First International Forum on Language Data Science and Applications

Date for Forum: 11-13 November of 2022, Shanghai Time, China

Online conference


Organizing Committee

  • Organizing Chair
    HU Kaibao, Shanghai International Studies University, China

  • Co-Chairs
    Yukio Tono, Tokyo University of Foreign Studies, Japan
    CUI Feng, Nanyang Technological University, Singapore

Program Committee

David Machin, Shanghai International Studies University, China

HAN Ziman, Shanghai International Studies University, China

HONG Huaqing, Shanghai International Studies University, China

LEI Lei, Shanghai International Studies University, China

Local Organizing Committee

  • Co-Chairs
    GENG Qiang, Shanghai International Studies University, China
    Muhammad Afzaal, Shanghai International Studies University, China

  • Members
    LIU Huan, Shanghai International Studies University, China
    ZHANG Kai, Shanghai International Studies University, China
    ZHOU Zhifei, Shanghai International Studies University, China
    WANG Yao, Shanghai International Studies University, China

Keynote & Invited Speakers

Yukio Tono

Title: What contribution the CEFR and the CEFR-J can make to develop a comprehensive learning system for ELT in Japan


In this talk, I will first report on the previous work in the CEFR-J project, showing how corpora have been used for identifying criterial language features for characterizing given CEFR levels. One of the aims of the CEFR-J project is to conduct so-called “Reference Level Descriptions (RLDs),” whose purpose was to identify lexical, grammatical and textual features representing each of the CEFR-J levels.

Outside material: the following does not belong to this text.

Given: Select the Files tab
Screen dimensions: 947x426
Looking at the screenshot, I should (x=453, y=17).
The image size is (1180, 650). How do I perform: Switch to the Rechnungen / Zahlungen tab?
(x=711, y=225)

We aimed to develop a valid method of profiling CEFR levels using both coursebook corpora as input and learner corpora as output. I will show major pedagogical linguistic resources we have developed to support the CEFR-J implementation and its implications for designing a comprehensive learning system for ELT using the CEFR and the CEFR-J.


Yukio Tono (PhD, Lancaster University) is a professor in corpus linguistics at Tokyo University of Foreign Studies, JAPAN. His research interests include learner corpus research, statistical modelling of L2 acquisition processes, corpus applications for foreign language learning, and the integration of corpus approaches with CEFR-based research. He is an editorial board member of several international journals (Applied Corpus Linguistics, Corpora, International Journal of Lexicography, English Teaching & Learning) and book series (Studies in Corpus Linguistics). His publications include Corpus-based Language Studies (with Tony McEnery and Richard Xiao, 2006, Routledge), Developmental and Crosslinguistic Perspectives in Learner Corpus Research(with Kawaguchi, Y. & Minegishi, M. (eds.), 2012, John Benjamin), and A Frequency Dictionary of Japanese (with Yamazaki, M. & Maekawa, K. , 2006, Routledge). 

Gwen Bouvier

Title: Corpus linguistics studies and critical discourse analysis (CDA)

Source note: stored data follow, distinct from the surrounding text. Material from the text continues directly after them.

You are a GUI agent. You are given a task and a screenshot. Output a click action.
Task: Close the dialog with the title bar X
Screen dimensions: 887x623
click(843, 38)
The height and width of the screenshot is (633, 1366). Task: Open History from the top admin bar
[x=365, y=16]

Chinese scholarship has seen a growing interest in combining corpus linguistics studies with critical discourse analysis (CDA). There is indeed great potential to extend the strengths of quantitative corpus linguistics with a more qualitative approach like CDA.  This may be important also for bringing research more into line with the expectations of a greater range of leading international journals.

In this presentation, I look at the way this could be executed as a two layered project. 

We start by looking at some of the reasons why corpus research may be seen as less attractive to international journals associated with discourse studies.  In such cases this tends to be because research projects begin with data collection as an objective in itself, rather than this being driven by a clear need to answer a research question based in the literature and in society. ‘Findings’ tend to therefore take the form of reporting on patterns found in the corpus, rather than clearly accounting for how a gap in the literature is being filled.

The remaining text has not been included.